Nous ne connaissons pas précisément le nombre de familles concernées par cette proposition. Mais le fait d’avoir été confronté dans ma circonscription à Châteauroux, au décès d’une aide-soignante des suites du covid-19, laissant une famille de quatre enfants, m’a poussé à l’action. Elle était veuve.

Cette situation m’a posé un problème de conscience, qui est devenu politique, et qui explique ma présence devant vous aujourd’hui.

Si ces femmes et ces hommes méritent une meilleure prise en compte de leur quotidien, c’est tout l’objectif des travaux du Ségur, ils méritent aussi une reconnaissance symbolique de leur action et leurs enfants méritent d’être pris en charge par la mère-patrie. Ces applaudis du 20h sont aussi souvent parents. Leur esprit de service et d’engagement pour sauver des vies tout au long de cette pandémie est d’autant plus remarquable qu’il se fait au prix de leur vie familiale.

Ces sentinelles sanitaires sont exposées à la contagion qui n’épargne personne, pas même celles et ceux qui soignent. Rien ne doit faire oublier ces soignants, morts au combat sanitaire, et rien ne doit faire passer à l’oubli ceux qui restent.

Il ne faut pas rajouter à la douleur du deuil, le silence du droit. Dans cette guerre, aucun soldat n’est inconnu.

C’est pourquoi nous proposons de créer un statut de reconnaissance nationale ou d’étendre le dispositif de Pupille de la Nation aux enfants des professionnels de la chaîne de soins décédés des suites du covid-19. Ce dispositif, rédigé dans les circonstances tragiques de la Première guerre mondiale, permet de protéger les victimes collatérales que sont les orphelins de guerre.

Ce dispositif a été étendu à plusieurs reprises pour répondre à des circonstances tout aussi dramatiques : personnes victimes d’actes de terrorisme, fonctionnaires agressés lors de l’exercice d’une mission de sécurité publique, personnels participant à des actions de déminage, personnes victimes de piraterie maritime. Les attentats de 2015 et 2016 qui ont frappé la France, ont entraîné une augmentation d’enfants adoptés par la Nation. 

Cette protection matérielle est assurée par l’Office national des anciens combattants et des victimes de guerre, dont je salue l’action. Leur mission fait écho à cette citation si actuelle du maréchal FOCH « parce qu’un homme sans mémoire est un homme sans vie, un peuple sans mémoire est un peuple sans vie ».

Les enfants adoptés par la Nation bénéficient jusqu’à l’âge de 21 ans du soutien matériel et moral de l’État pour leur éducation. Les subventions d’État, complémentaires aux dispositifs de droit commun, permettent aux enfants de grandir et de s’épanouir, à l’école mais aussi leur temps de loisirs et de vacances.

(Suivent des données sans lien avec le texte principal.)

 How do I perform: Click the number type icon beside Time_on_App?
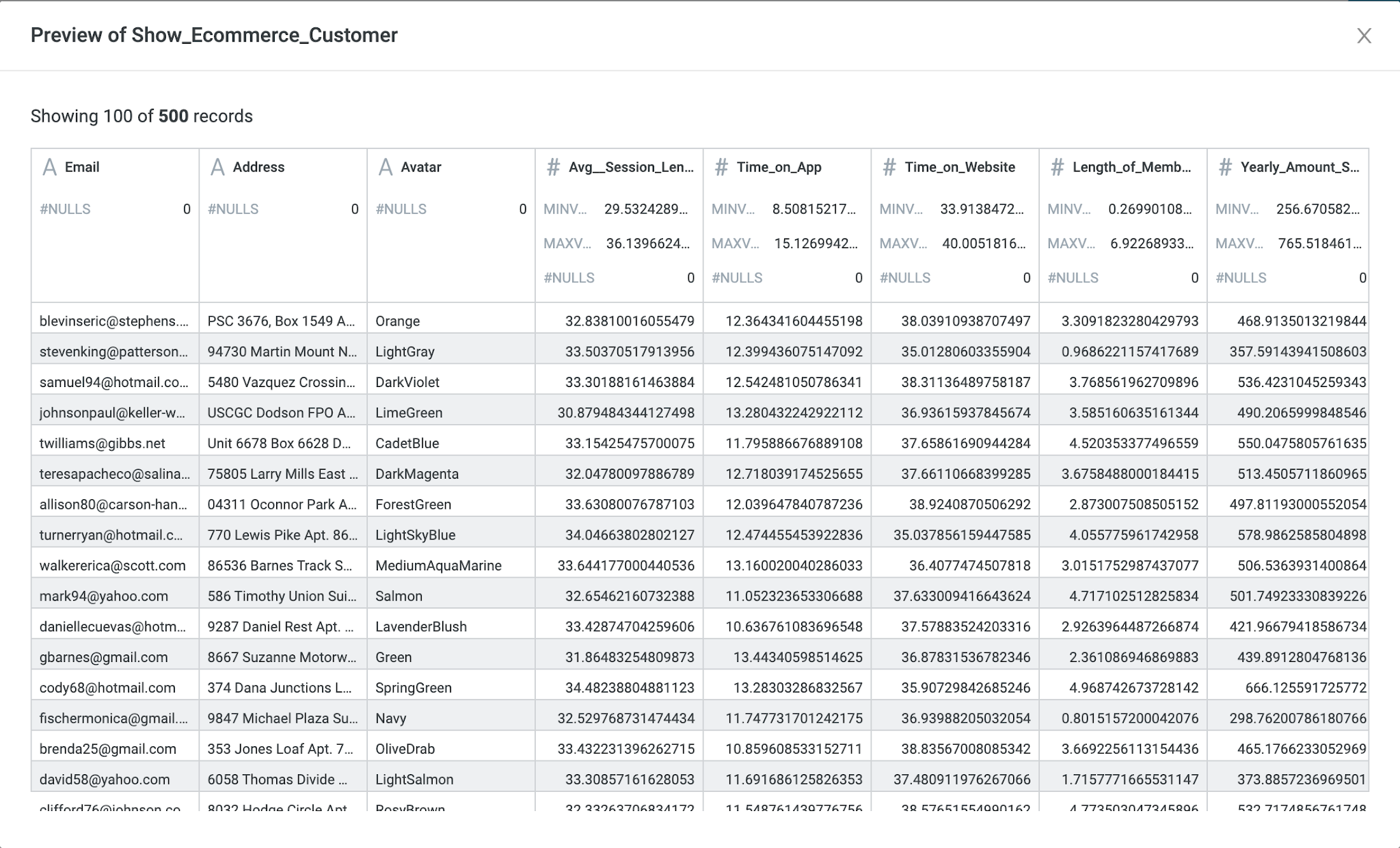pos(721,168)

Cela se traduit également plus tard par des aides lors du début de vie professionnelle, ou encore en terme fiscal. 

Grandir sans père ou sans mère est une épreuve, c’est pourquoi la reconnaissance de la Nation se justifie. Nous devons protéger les enfants de celles et ceux qui se sont donnés aux malades. 

Cette proposition de résolution ne doit pas rester un vœu pieux, mais s’accompagner dans les faits par des changements pour les familles endeuillées. Je ne doute pas de l’engagement du Gouvernement, du Ministre de la Santé, de la Ministre des Armées ou du Premier ministre, à faire aboutir notre demande. 

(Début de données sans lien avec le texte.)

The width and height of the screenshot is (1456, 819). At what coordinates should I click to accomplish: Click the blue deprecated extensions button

La Nation, aujourd’hui, a besoin de nos voix pour s’élever face à cette épreuve. Comme l’écrivait Saint-Exupéry dans « Citadelle », « pour ce qui est de l’avenir, il ne s’agit pas de le prévoir mais de le rendre possible ». C’est l’ambition que nous devons collectivement porter pour ces enfants. C’est ce que je vous demande pour eux. C’est ce que l’Histoire nous impose.

Ces enfants ont besoin de votre soutien. 

Je sollicite en leurs noms vos suffrages favorables.